Легкая дрожь прошла по всем суставам поезда; как кости, хрустнули и заскрипели вагоны и платформы. «Потягивается! — радостно подумал Виктор. — Сейчас тронемся!» И ему впервые за все это время стало легко и покойно.
Какой-то человек, пыхтя и сопя, взбирался к Виктору на платформу. Виктор замер, всем телом приник к углю, даже затаил дыхание. Человек влез и тоже плюхнулся на уголь, рядом.
В ту же минуту поезд еще раз дернулся — и пошел!.. Сначала медленно, словно пробуя, ощупывая путь, потом все быстрей и быстрей застучали колеса. Резкий сквознячок просвистел над платформой. Виктор поежился. Холодно. «Если засну — замерзну».
— Виктор? — тихо спросил человек рядом.
Виктор вздрогнул. Его первым движением было схватить сундучок и прыгать! Но поезд теперь шел полным ходом, только телеграфные столбы мелькали.
— Виктор! — еще раз позвал человек рядом, и Виктор с ужасом узнал знакомым голос.
— Это ты, Андрей?
Я, конечно, не мог знать тогда, осенью тридцатого года, что поезда, который вез меня из армии домой в Донбасс, и опаздывал, выбившись где-то между Прохладной и Ростовом из графика, так нетерпеливо ждет на маленькой станции в степи некий молодой человек по имени Виктор Абросимов.
Тогда совсем не знал я этого парня. И даже имени его никогда не слышал. И не думал я и не гадал, что когда-нибудь войдет он в мою жизнь.

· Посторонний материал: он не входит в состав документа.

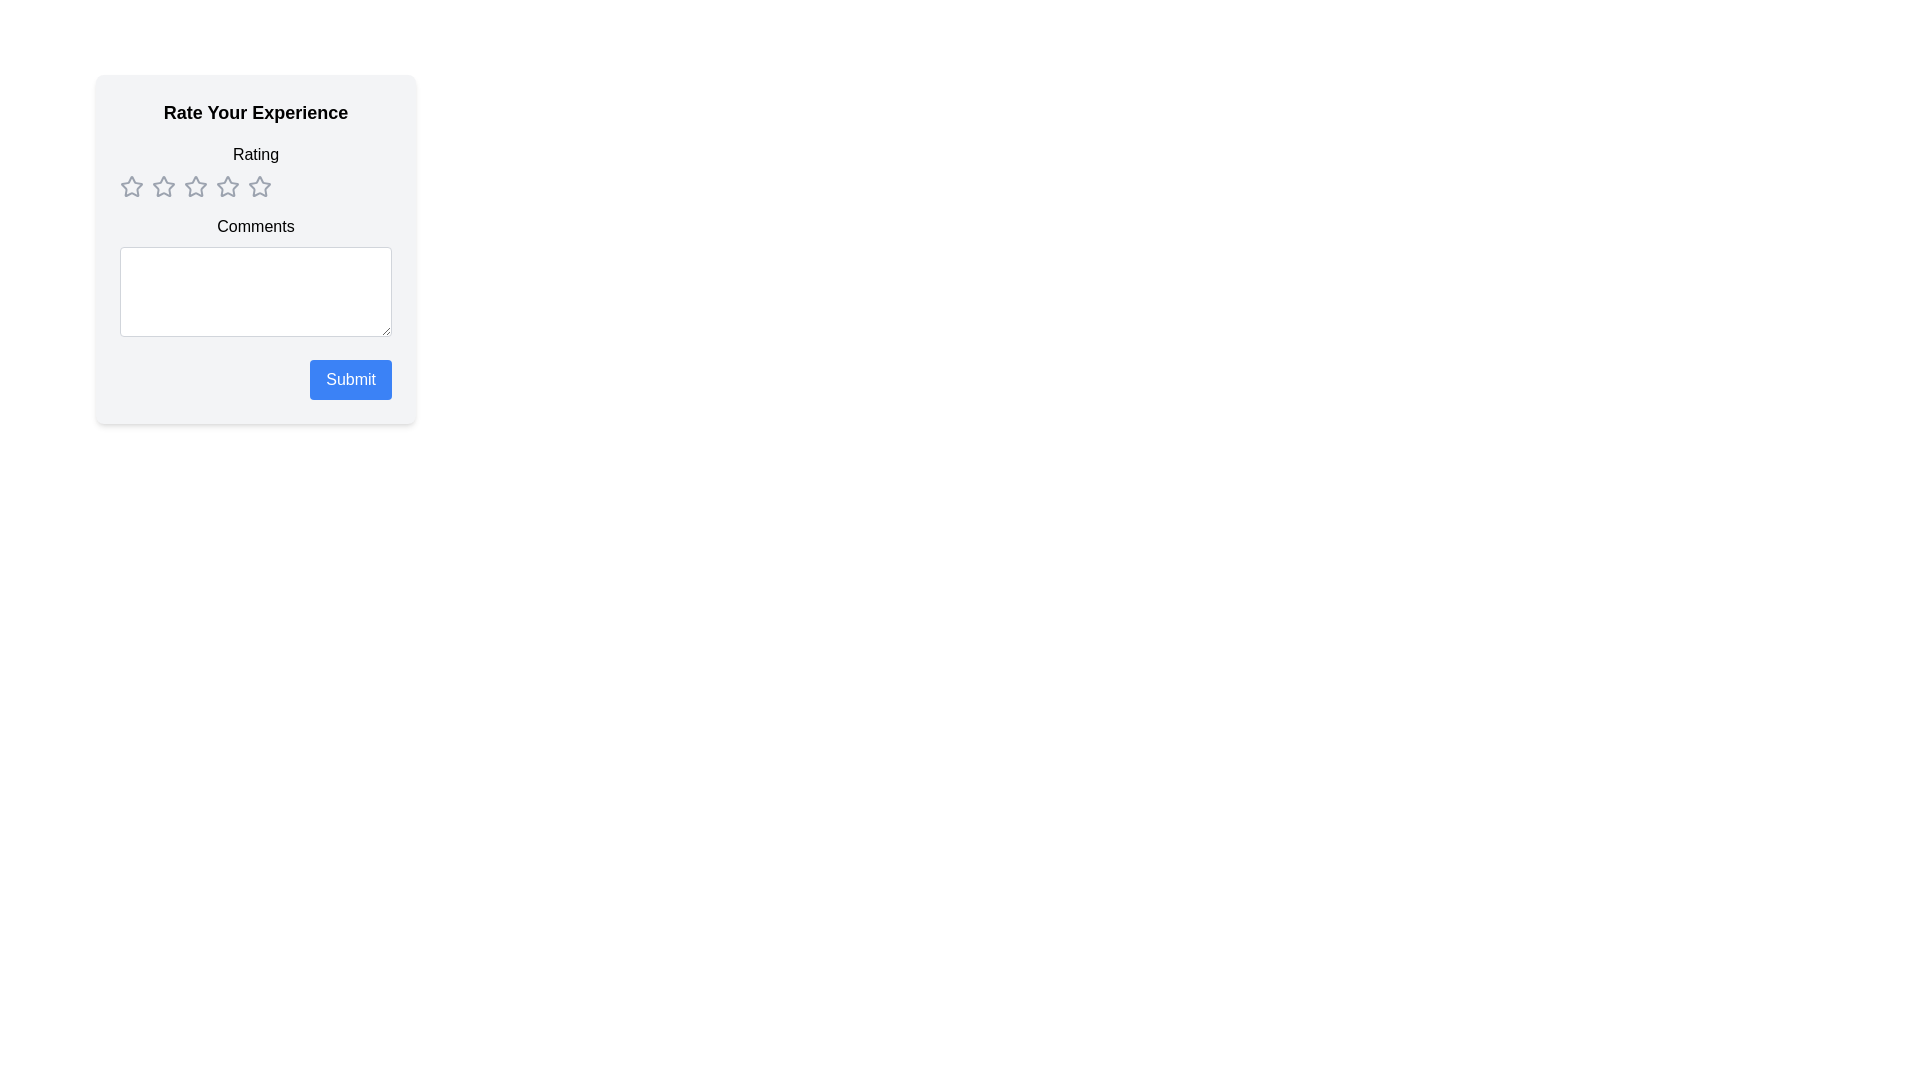  I want to click on the third star icon in the rating system, so click(227, 186). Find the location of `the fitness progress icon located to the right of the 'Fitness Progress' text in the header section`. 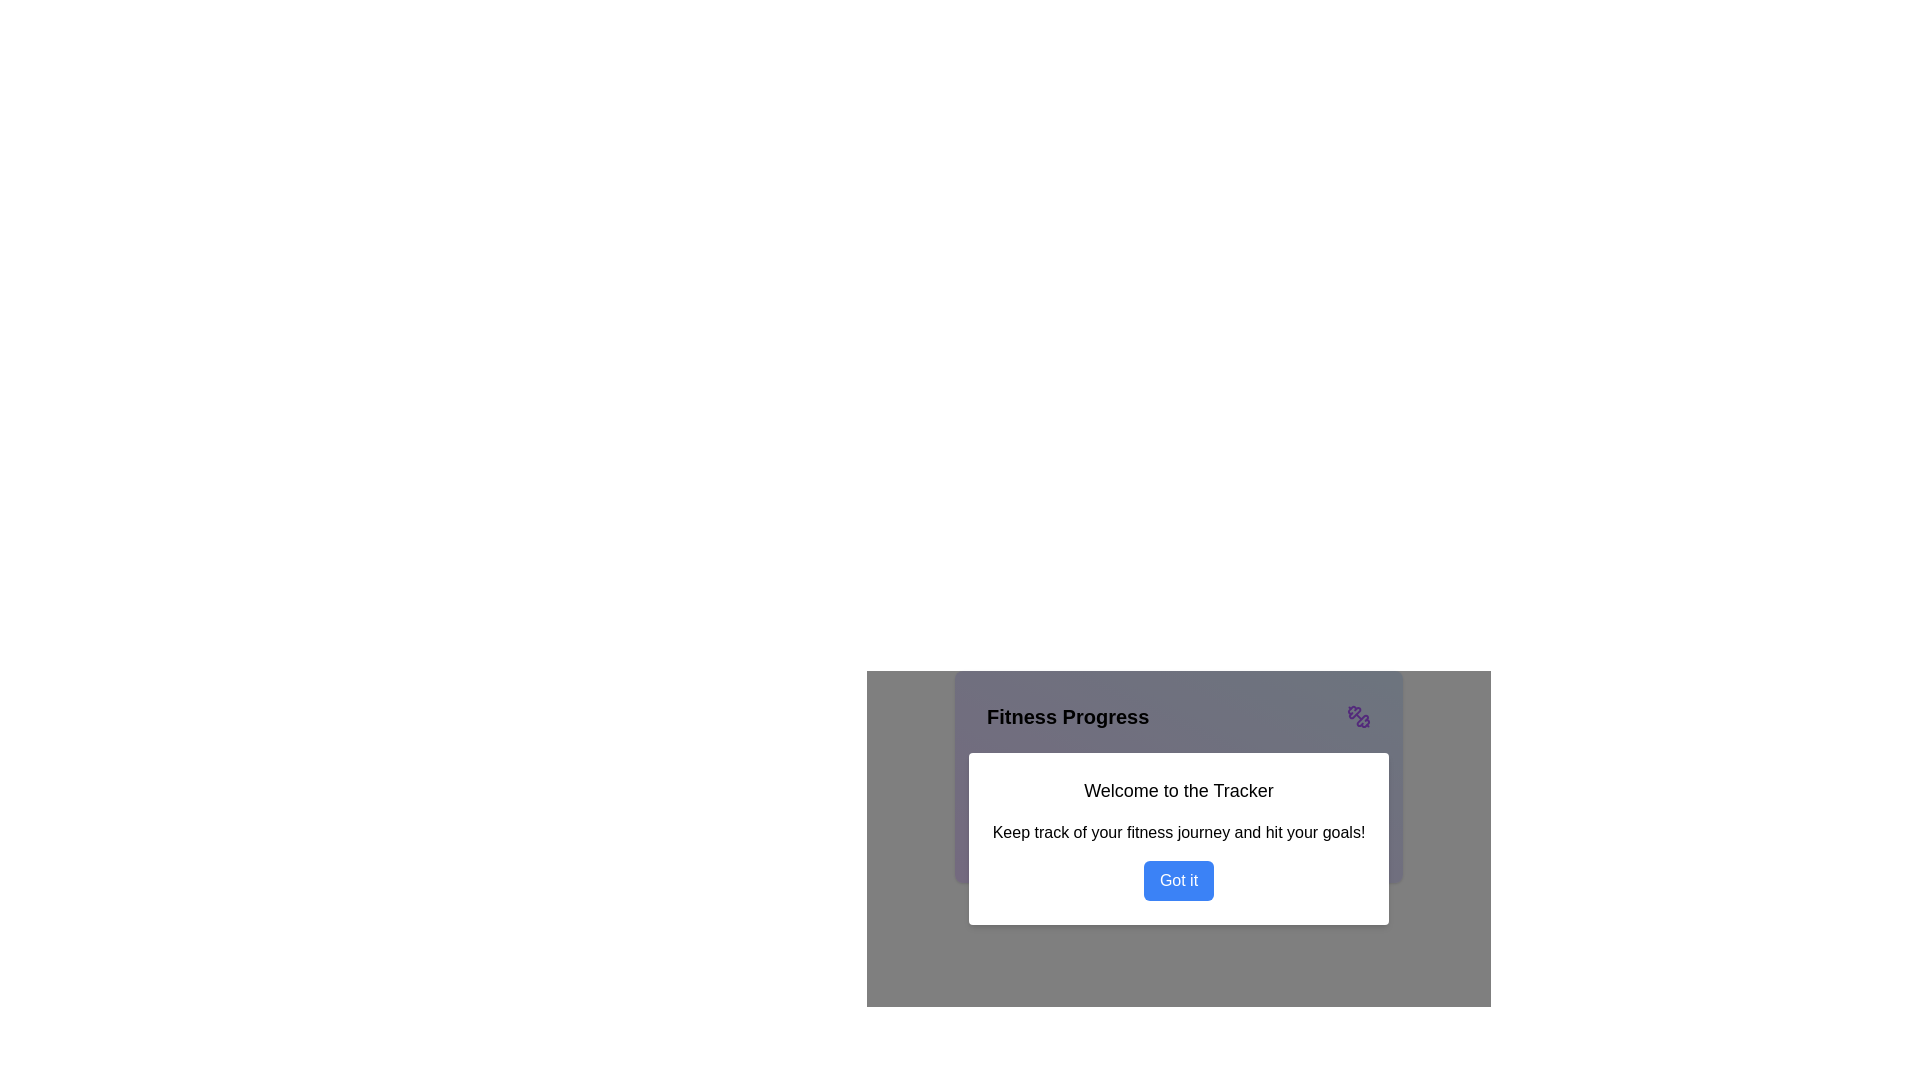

Проклиная и поезд, и машиниста, и все железнодорожное начальство на свете, стоял я в тамбуре вагона — в купе уже не сиделось — и тоже ждал, ждал страстно, нетерпеливо, влюбленно, — ждал встречи. И не с друзьями — их я обниму только завтра — и даже не с матерью, а с ним — с суровым и нежным другом моего детства и моей озорной юности — с Донбассом.
Там я родился и вырос. Там съел первый кусок хлеба, заработанный собственными руками. Там, неожиданно для себя, сложил первые стихи и убежал с ними далеко в степь и на кургане, плача от гордости и счастья, читал их сам себе, а ветер уносил слова.
Там впервые поцеловал я девушку. У нее были каштановые волосы, золотистые на концах. Всю ночь просидели мы с ней на кургане; ее губы пахли полынью, и сладостно-горькими и жуткими были наши поцелуи; казалось, все звезды над степью видят их и не одобряют.
Но старый курган был за нас и за нашу любовь, и отрадно было лежать в его душистом чебреце и полыни, и слышать, как жарко и томно дышит добрая земля, и, пьянея от запахов трав, земли и ветра, без конца говорить о любви и о будущем. В ту ночь все казалось возможным и близким, даже звезды в небе.
Так просидели мы до зари, пока гудок «Крутой Марии», вдруг властно прокатившийся над степью, не вспугнул нас и не напомнил, что, кроме поцелуев, есть еще жизнь, и труд, и доска табельщика у проходных ворот. Взявшись за руки, сбежали мы с кургана и у самого поселка расстались, смущенные и счастливые, не смея глядеть в глаза друг другу…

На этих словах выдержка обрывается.